Day three is devoted entirely to hand shaping the front and rear legs. The day begins with a practice front leg. Shaping with hand tools is often a new process for students and I like them to try the techniques and tools on practice stock before working on their actual chair parts. This is the first time Mark or David have used a drawknife.
Although the front legs can easily be turned on a lathe I have students shape these parts from square stock using a drawknife, spokeshave and card scraper. This prepares them for hand shaping the more difficult rear legs which must be done with hand tools. The first and most important step is to take the square stock and shape it to an octagon. The octagon establishes the geometry of the shape and the facets are large enough to judge if they are all identical. After laying out the facets on the square leg blank, a drawknife is used to remove most of the material, followed by a spokeshave to finish and fine tune each facet right to the layout line. Here are a pair of David’s front legs that have been shaped to a tapered octagon.

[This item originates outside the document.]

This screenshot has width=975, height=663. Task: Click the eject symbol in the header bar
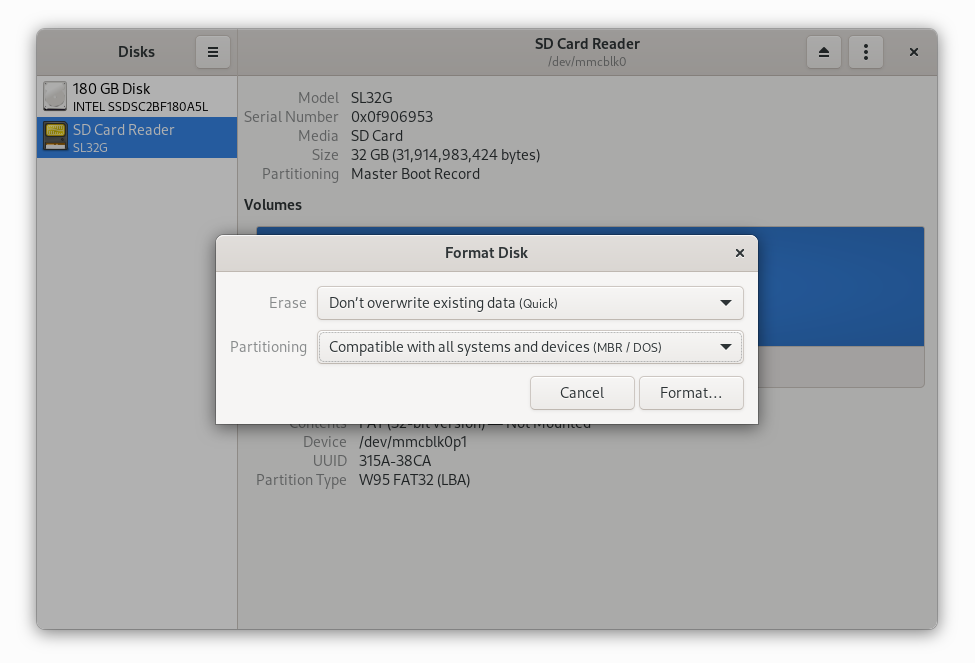823,51
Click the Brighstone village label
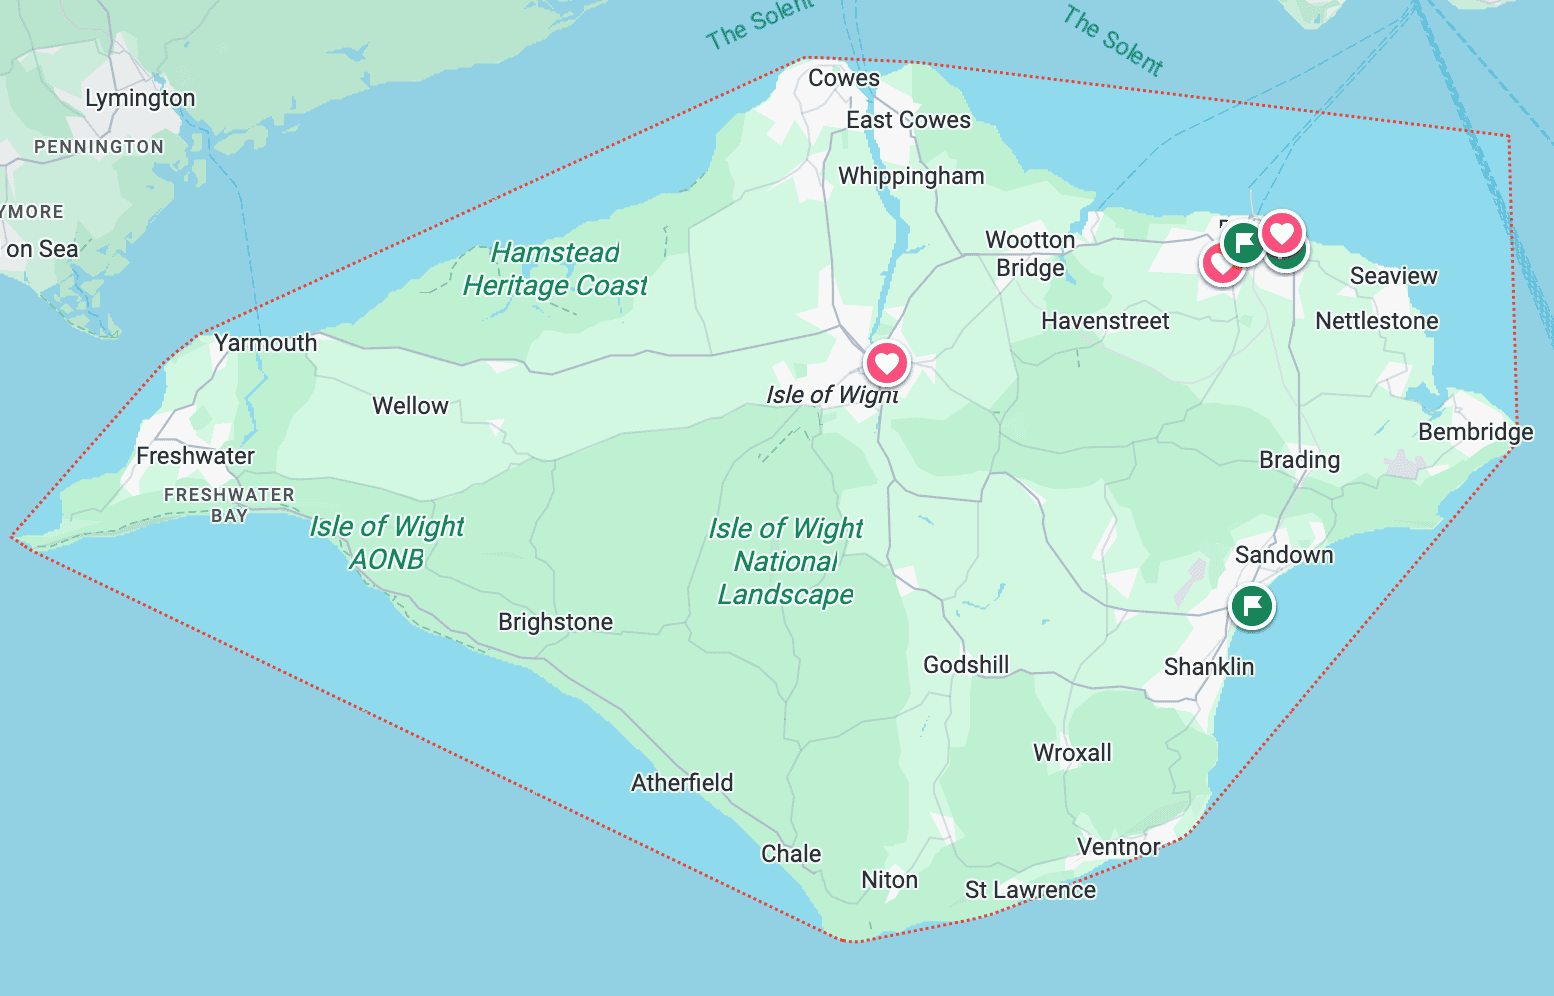 (555, 622)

In the next step I have students shape the leg from 8 sides to 16 sides. At this point it often becomes difficult to see and maintain the individual facets. To help with this I have students draw lines around the circumference of the legs every 3 or 4 inches or so as shown above. Now when you knock off a corner of the octagon a gap appears in this line leaving a dash on the uncut part of the original facet. When the gaps and dashes are equal you will have a leg with 16 equal sides as shown below. It’s an excellent and easy way to see what is happening. From here it’s a simple matter of taking the legs to 32 sides and finally to round.
The practice front leg took most of the morning and the two actual front legs took the better part of the afternoon. Towards the end of the day David and Mark are ready to start shaping the rear legs. The process begins with laying out the facets in order to shape the leg to an octagon. Here Mark is laying out the curved, tapered facet on the side of a rear leg using the other rear leg as template.
And here is David beginning to shape one of his rear legs using a drawknife. The blue tape you see is on the top, front face of the leg. From the seat level up only the back of the leg gets shaped to half round. The front face should remain flat, so I have students cover the front face and it’s edges with blue tape to discourage them from cutting into those edges.
By the end of the day both front legs are shaped and David and Mark have begun shaping the rear legs. Here are the chair parts so far. The only parts missing are the rungs—the rung stock, already shaped to an octagon on a band saw, has been drying in a small light bulb kiln for about a week.